Apothekenzahl erreicht Tiefststand seit fast 50 Jahren
Das Apothekensterben in Deutschland setzt sich weiter fort. Zum Jahresende 2025 gab es bundesweit nur noch 16.601 Apotheken, das sind 440 weniger als Ende 2024 - ein Rückgang von 2,6 %. Den 502 Schließungen standen lediglich 62 Neueröffnungen gegenüber, wie die Bundesvereinigung Deutscher Apothekerverbände (ABDA) auf Basis der Meldungen der Landesapothekerkammern berichtet. Damit wurde der niedrigste Stand an Apotheken seit fast 50 Jahren erreicht.
Die Ursachen für die anhaltenden Schließungen sieht die ABDA vor allem im stagnierenden Apothekenhonorar. Seit der Umstellung der Arzneimittelpreisverordnung auf das heutige fixe Packungshonorar vor 22 Jahren wurde die Vergütung nur einmal leicht angehoben - im Jahr 2013 um 3,1 %. Seitdem aber seien die Kosten in den Apotheken um 65 % gestiegen und jede fünfte Apotheke musste schließen.
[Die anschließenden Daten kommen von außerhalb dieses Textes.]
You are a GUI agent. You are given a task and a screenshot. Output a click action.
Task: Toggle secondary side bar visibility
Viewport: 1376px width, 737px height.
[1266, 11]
Die Schließungen haben spürbare Folgen: Immer mehr Menschen müssen längere Wege bis zur nächsten Apotheke zurücklegen, was besonders für ältere oder immobile Patienten problematisch ist. Botendienste können den persönlichen Besuch nur teilweise ersetzen. Die im Koalitionsvertrag vorgesehene Erhöhung des Apothekenhonorars auf 9,50 € wurde bislang nicht umgesetzt. Viele Apotheken sind unter den aktuellen Bedingungen wirtschaftlich nicht mehr tragfähig, was die Versorgungssicherheit weiter gefährdet.
Hinweis: Die Zahlen der ABDA zeigen, dass die Apothekenzahl in Deutschland weiter sinkt, was die Versorgungssicherheit insbesondere für ältere oder immobile Menschen belastet.